● How to complete this task
A line below contains "Where should I click to: Select opened", and a later one contains "Task: Click the USDT currency label". Repeat both, with every line between them, exactly.

● Records provided

==*==

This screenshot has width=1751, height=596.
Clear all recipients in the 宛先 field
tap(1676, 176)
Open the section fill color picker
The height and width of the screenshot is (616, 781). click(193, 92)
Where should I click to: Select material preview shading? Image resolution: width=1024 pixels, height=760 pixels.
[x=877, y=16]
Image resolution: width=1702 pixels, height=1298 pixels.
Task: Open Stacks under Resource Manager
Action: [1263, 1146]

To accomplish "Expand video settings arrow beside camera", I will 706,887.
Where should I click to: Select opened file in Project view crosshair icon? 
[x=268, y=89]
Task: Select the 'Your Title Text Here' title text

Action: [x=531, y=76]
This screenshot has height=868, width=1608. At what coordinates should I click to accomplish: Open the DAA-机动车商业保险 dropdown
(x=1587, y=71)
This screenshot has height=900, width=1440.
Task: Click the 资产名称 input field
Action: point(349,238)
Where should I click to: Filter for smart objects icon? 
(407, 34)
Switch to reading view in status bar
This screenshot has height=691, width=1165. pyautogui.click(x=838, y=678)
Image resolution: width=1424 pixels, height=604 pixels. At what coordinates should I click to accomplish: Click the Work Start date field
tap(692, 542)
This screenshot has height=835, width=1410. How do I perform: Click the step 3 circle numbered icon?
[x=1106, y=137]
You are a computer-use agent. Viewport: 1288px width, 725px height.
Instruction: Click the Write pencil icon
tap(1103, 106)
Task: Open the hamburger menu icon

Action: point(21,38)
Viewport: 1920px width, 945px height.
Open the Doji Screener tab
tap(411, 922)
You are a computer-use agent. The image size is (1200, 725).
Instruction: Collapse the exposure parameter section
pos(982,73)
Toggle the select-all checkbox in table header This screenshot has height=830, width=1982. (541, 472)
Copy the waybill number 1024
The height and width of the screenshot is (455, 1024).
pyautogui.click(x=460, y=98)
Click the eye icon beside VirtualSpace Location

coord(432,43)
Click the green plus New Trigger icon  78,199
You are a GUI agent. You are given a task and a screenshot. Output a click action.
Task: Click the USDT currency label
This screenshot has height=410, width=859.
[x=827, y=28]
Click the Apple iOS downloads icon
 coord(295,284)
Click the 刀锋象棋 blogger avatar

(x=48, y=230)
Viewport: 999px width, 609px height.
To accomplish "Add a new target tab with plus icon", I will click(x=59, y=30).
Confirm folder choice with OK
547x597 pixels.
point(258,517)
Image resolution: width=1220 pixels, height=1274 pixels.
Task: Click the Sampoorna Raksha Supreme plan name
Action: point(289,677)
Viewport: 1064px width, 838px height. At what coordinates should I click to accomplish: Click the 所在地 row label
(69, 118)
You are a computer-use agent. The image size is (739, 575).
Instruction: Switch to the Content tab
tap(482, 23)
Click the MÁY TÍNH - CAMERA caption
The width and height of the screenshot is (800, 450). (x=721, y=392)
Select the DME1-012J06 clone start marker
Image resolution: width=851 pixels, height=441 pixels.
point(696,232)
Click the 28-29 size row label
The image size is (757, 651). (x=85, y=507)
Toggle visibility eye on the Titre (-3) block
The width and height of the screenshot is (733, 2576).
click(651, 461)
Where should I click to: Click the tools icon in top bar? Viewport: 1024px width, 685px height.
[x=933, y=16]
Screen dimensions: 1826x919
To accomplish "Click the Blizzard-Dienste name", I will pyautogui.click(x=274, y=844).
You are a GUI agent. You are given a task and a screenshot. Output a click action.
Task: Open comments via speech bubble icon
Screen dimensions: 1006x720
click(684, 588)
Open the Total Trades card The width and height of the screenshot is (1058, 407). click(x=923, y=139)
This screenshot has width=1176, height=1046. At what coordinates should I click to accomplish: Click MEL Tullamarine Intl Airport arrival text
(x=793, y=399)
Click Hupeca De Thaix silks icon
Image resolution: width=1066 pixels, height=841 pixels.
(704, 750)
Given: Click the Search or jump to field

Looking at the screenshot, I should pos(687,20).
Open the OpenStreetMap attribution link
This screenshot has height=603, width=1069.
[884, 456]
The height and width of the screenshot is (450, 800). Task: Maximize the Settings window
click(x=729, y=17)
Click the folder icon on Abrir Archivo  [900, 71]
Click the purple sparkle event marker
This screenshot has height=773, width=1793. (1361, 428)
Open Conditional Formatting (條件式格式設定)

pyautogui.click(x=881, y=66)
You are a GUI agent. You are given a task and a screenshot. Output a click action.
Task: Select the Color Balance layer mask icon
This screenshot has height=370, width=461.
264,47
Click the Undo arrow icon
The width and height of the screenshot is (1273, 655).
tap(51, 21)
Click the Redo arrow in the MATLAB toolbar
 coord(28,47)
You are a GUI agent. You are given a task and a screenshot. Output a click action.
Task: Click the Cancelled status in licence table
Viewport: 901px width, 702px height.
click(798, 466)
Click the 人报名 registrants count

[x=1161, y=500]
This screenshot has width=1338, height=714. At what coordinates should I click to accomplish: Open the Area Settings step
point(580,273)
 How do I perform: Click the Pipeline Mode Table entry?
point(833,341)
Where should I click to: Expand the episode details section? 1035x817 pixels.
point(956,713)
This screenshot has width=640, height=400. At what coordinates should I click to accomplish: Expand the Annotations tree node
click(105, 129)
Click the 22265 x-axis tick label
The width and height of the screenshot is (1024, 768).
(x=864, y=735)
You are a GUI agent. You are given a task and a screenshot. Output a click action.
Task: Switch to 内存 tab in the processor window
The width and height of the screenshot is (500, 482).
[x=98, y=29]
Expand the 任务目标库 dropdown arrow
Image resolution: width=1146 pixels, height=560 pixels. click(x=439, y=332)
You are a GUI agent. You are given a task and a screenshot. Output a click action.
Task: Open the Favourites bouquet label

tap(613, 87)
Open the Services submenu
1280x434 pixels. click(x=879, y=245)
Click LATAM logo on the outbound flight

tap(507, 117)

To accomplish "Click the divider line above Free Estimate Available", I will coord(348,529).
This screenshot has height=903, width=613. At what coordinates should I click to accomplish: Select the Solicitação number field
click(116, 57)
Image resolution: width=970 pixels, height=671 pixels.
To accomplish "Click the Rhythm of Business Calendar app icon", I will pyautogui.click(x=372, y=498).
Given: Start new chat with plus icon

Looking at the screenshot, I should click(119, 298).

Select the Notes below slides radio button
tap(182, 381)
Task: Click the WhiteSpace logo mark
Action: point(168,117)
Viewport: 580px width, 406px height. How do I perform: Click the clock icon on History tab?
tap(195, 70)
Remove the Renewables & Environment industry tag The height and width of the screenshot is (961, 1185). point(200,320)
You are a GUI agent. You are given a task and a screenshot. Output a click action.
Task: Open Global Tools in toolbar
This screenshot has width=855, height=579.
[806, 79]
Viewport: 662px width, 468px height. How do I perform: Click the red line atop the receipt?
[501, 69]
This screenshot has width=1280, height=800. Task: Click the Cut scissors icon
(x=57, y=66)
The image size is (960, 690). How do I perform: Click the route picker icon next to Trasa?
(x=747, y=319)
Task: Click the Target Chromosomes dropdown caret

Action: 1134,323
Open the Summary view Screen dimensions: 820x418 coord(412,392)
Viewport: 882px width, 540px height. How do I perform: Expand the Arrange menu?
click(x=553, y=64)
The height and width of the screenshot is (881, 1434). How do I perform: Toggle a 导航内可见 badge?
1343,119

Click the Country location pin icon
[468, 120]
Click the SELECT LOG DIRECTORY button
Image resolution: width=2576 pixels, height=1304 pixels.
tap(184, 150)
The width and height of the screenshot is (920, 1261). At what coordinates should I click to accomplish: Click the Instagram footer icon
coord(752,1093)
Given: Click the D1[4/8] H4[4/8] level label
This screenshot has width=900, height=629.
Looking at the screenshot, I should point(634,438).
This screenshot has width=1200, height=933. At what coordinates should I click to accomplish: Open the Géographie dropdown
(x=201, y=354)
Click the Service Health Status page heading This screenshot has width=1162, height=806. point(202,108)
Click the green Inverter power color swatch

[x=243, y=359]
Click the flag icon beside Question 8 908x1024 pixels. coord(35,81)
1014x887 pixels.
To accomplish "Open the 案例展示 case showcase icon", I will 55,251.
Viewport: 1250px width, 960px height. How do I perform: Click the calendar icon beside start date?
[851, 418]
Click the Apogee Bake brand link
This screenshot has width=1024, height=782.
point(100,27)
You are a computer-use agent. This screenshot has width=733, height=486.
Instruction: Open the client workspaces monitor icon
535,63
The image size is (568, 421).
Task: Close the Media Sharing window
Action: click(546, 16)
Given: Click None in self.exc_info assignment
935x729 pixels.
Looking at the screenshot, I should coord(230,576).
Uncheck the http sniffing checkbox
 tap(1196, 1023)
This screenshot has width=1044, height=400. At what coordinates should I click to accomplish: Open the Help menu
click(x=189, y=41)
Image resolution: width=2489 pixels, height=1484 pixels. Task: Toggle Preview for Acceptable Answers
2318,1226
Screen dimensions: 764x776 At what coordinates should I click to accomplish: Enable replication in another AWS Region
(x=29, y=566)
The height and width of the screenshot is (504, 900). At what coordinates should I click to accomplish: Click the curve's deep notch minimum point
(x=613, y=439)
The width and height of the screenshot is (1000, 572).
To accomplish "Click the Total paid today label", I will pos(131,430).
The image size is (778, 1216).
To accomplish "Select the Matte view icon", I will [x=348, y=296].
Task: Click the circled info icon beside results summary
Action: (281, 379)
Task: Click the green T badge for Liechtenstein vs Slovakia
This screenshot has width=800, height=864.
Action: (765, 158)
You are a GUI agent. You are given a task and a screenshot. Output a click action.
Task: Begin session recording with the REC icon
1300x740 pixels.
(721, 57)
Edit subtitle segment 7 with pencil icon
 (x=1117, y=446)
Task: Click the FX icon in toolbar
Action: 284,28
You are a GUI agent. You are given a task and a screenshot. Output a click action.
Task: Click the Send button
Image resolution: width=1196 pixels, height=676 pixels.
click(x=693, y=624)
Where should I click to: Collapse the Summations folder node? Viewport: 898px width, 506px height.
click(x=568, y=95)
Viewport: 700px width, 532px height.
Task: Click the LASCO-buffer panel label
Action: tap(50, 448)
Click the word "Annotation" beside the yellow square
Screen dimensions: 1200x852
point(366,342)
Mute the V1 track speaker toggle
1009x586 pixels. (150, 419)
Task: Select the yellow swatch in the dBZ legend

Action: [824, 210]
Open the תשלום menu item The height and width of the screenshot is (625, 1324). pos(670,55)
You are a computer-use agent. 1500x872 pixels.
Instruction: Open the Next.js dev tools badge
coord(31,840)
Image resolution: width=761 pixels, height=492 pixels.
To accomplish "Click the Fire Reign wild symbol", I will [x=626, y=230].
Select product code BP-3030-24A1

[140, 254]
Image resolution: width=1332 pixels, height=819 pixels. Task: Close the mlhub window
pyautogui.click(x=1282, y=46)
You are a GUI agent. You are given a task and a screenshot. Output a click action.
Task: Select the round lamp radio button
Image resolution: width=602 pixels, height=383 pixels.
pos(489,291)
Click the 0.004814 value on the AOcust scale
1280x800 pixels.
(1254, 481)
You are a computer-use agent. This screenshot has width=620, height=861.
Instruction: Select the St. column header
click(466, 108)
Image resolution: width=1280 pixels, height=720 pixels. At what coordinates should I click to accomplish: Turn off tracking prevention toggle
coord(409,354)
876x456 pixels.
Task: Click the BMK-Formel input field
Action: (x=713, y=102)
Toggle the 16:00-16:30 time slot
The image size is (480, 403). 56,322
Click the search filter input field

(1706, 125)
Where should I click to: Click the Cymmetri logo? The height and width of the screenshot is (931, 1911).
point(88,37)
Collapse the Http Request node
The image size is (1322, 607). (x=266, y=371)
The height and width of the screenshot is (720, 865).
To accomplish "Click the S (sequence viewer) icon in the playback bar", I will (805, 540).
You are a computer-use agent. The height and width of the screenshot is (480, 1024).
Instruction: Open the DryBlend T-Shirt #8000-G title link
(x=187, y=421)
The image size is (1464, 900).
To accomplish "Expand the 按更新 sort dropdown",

==*==

● Solution to this task
Where should I click to: Select opened file in Project view crosshair icon? 
[x=268, y=89]
Task: Select the 'Your Title Text Here' title text

Action: [x=531, y=76]
This screenshot has height=868, width=1608. At what coordinates should I click to accomplish: Open the DAA-机动车商业保险 dropdown
(x=1587, y=71)
This screenshot has height=900, width=1440.
Task: Click the 资产名称 input field
Action: point(349,238)
Where should I click to: Filter for smart objects icon? 
(407, 34)
Switch to reading view in status bar
This screenshot has height=691, width=1165. pyautogui.click(x=838, y=678)
Image resolution: width=1424 pixels, height=604 pixels. At what coordinates should I click to accomplish: Click the Work Start date field
tap(692, 542)
This screenshot has height=835, width=1410. How do I perform: Click the step 3 circle numbered icon?
[x=1106, y=137]
You are a computer-use agent. Viewport: 1288px width, 725px height.
Instruction: Click the Write pencil icon
tap(1103, 106)
Task: Open the hamburger menu icon

Action: point(21,38)
Viewport: 1920px width, 945px height.
Open the Doji Screener tab
tap(411, 922)
You are a computer-use agent. The image size is (1200, 725).
Instruction: Collapse the exposure parameter section
pos(982,73)
Toggle the select-all checkbox in table header This screenshot has height=830, width=1982. (541, 472)
Copy the waybill number 1024
The height and width of the screenshot is (455, 1024).
pyautogui.click(x=460, y=98)
Click the eye icon beside VirtualSpace Location

coord(432,43)
Click the green plus New Trigger icon  78,199
You are a GUI agent. You are given a task and a screenshot. Output a click action.
Task: Click the USDT currency label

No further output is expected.